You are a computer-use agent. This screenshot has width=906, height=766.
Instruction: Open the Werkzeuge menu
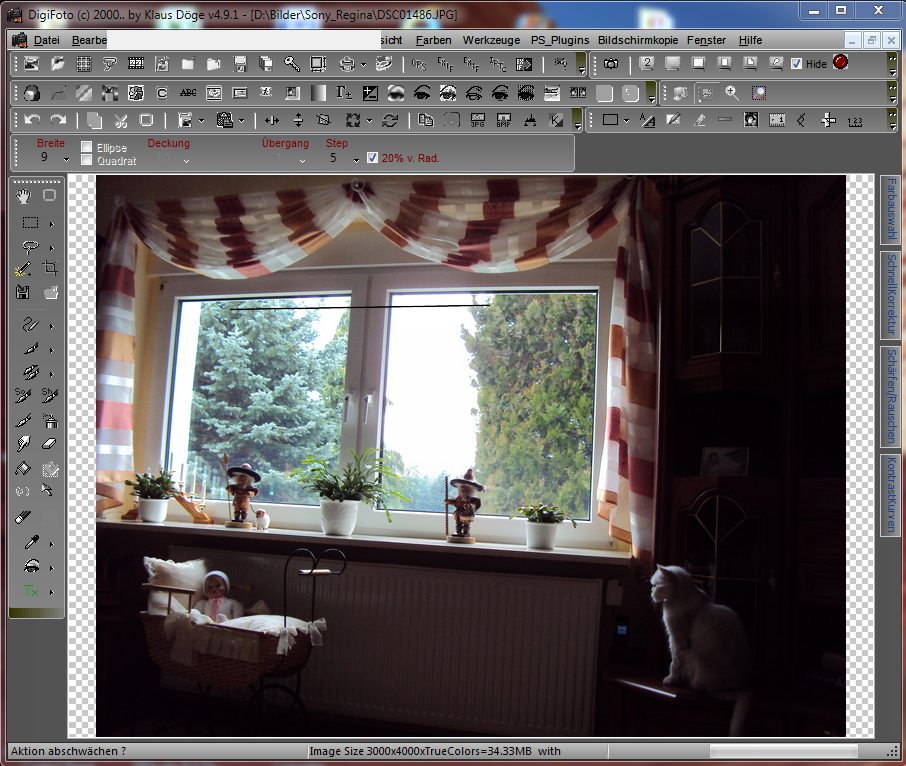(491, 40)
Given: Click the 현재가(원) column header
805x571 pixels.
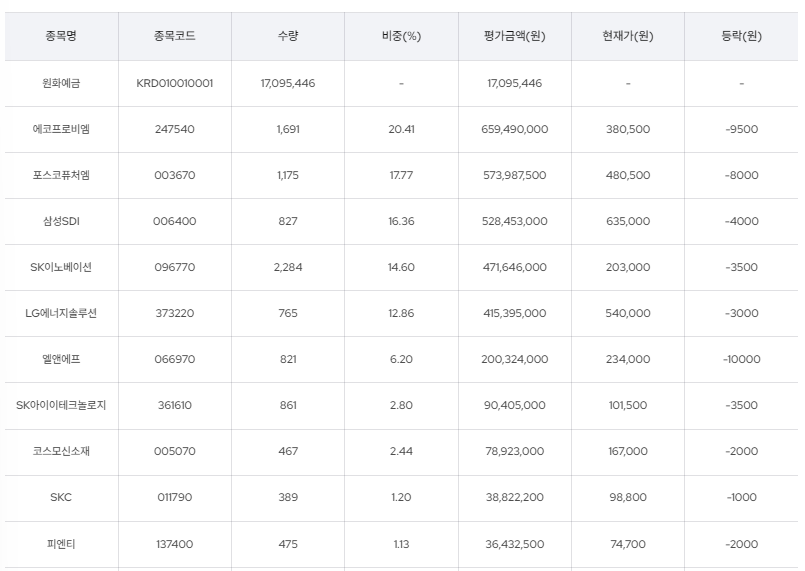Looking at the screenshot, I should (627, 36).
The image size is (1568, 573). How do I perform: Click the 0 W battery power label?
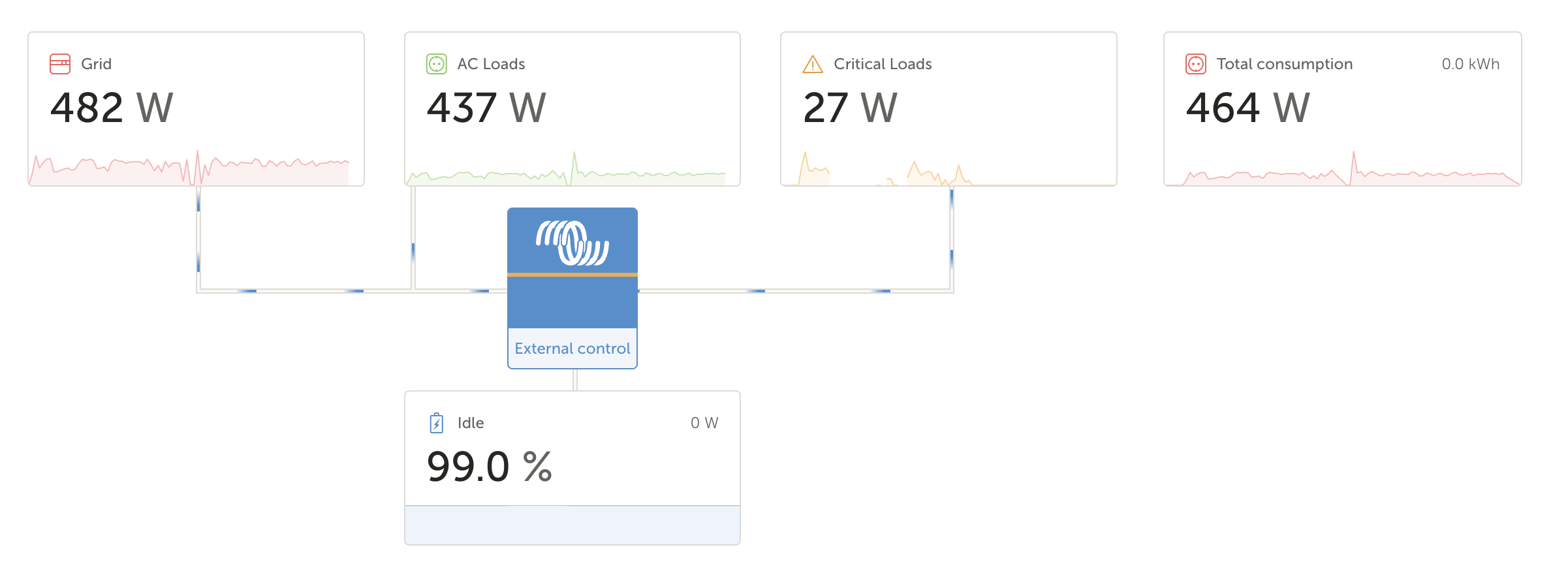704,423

* * *

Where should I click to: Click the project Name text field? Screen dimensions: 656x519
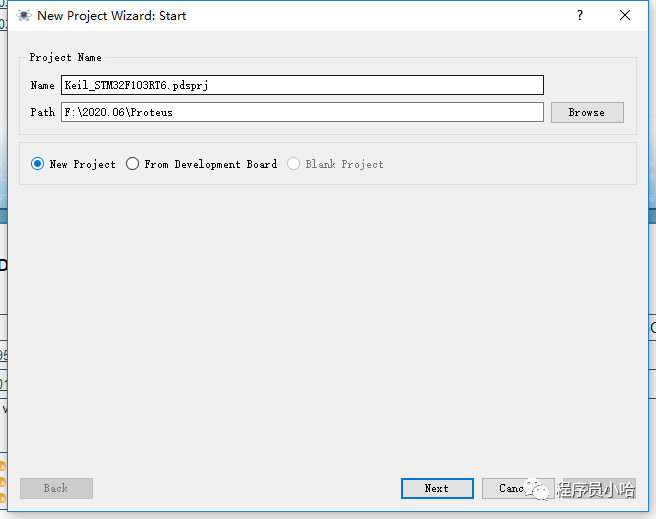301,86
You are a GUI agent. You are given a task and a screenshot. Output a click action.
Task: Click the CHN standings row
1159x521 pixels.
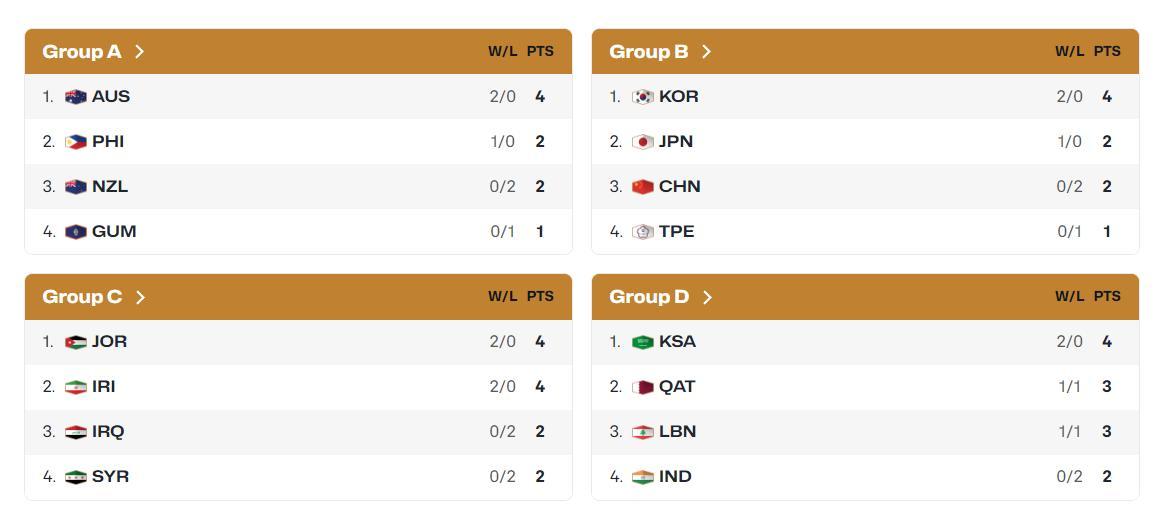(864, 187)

* * *

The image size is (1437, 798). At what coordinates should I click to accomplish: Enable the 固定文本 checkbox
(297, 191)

> Instructions to follow
Every line above that contains the word "agent" should be reported.

> Solution
You are a computer-use agent. This screenshot has width=906, height=766.
You are a GUI agent. You are given a task and a screenshot. Output a click action.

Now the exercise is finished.